Have you ever noticed that after being exposed to screen time, kids often demand more—almost like they’re going through withdrawal? It turns out, maybe they are—that’s because they are literally coming down from a dopamine high whenever fun activities stop. A study released by Common Sense Media revealed that time spent in front of a screen can trigger the same reactions in the brain as other rewarding stimuli (like sugar, or even heroin). And those dopamine rushes can reinforce habits that aren’t especially healthy.
Whether or not kids truly become “addicted” to screens in the same way people can become addicted to drugs or gambling is still up for debate. However, there’s evidence that all this dopamine has negative effects on our kids regarding things like impulse control and sleep. “This is why screens and electronics run the risk of keeping kids in a chronic state of hyper-arousal, leaving them agitated yet somehow exhausted,” reports Fatherly. “This heightened state makes it harder for children to retain information, perform in school, interact socially, relate to others, and self-soothe and regulate emotions.”
Screen time limits are an all-too-common problem.

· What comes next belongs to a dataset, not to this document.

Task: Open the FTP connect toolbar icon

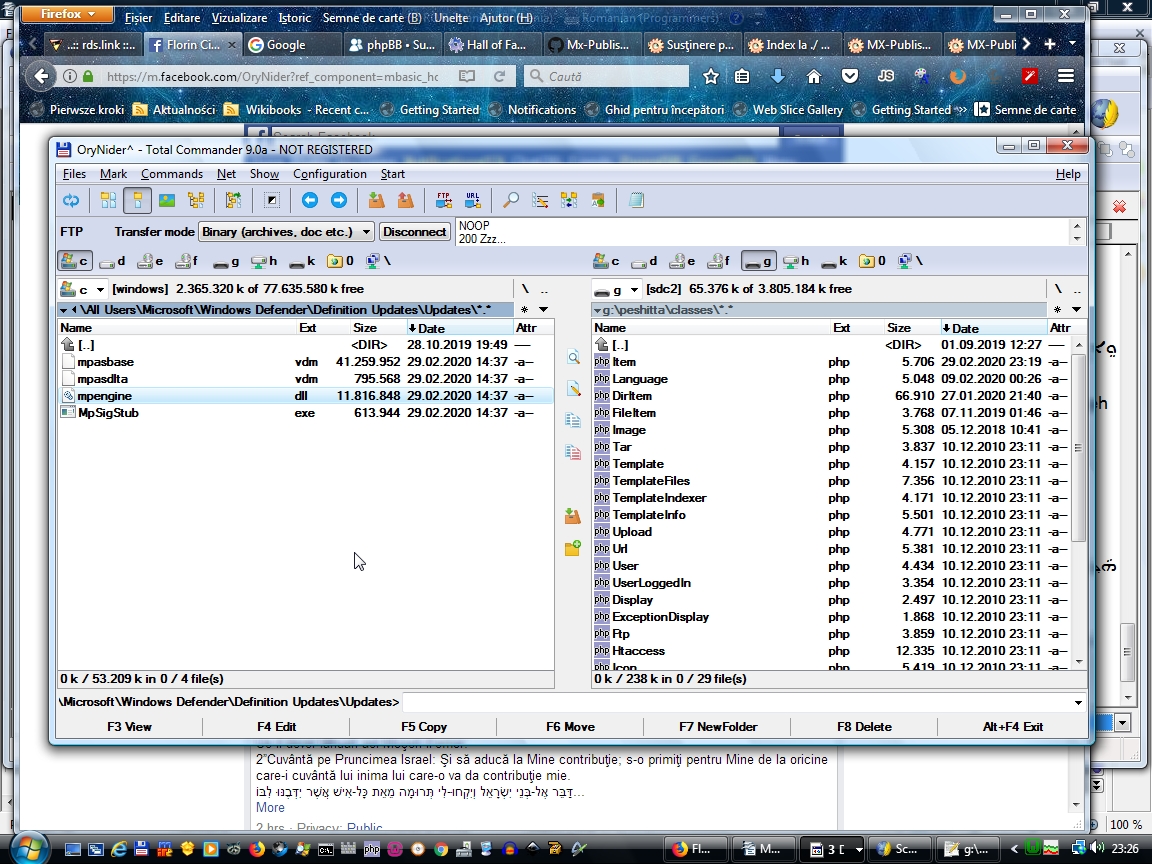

The issue of screen time limits comes up frequently for parents, and many parents worry that their kids are getting too much. Most of us keep our kids entertained with digital media to some extent, but is it a problem? Aside from simply counting hours and minutes, parents haven’t had a good way to measure how much their kids are actually “addicted” to those screens.
So how do you know if your child is getting more screen time than is healthy for them? A tool consisting of nine questions, designed by a psychology expert from Central Michigan University, might be able to help for families with kids age 4-11.
To see where your family ranks, rate each statement below on a scale of 1 (never) to 5 (always).
1. It is hard for my child to stop using screen media.
2. Screen media is the only thing that seems to motivate my child.
3. Screen media is all that my child seems to think about.
4. My child’s screen media use interferes with family activities.
5. My child’s screen media use causes problems for the family.
6. My child becomes frustrated when he/she cannot use screen media.
7. The amount of time my child wants to use screen media keeps increasing.
8. My child sneaks using screen media.
9. When my child has had a bad day, screen media seems to be the only thing that helps him/her feel better.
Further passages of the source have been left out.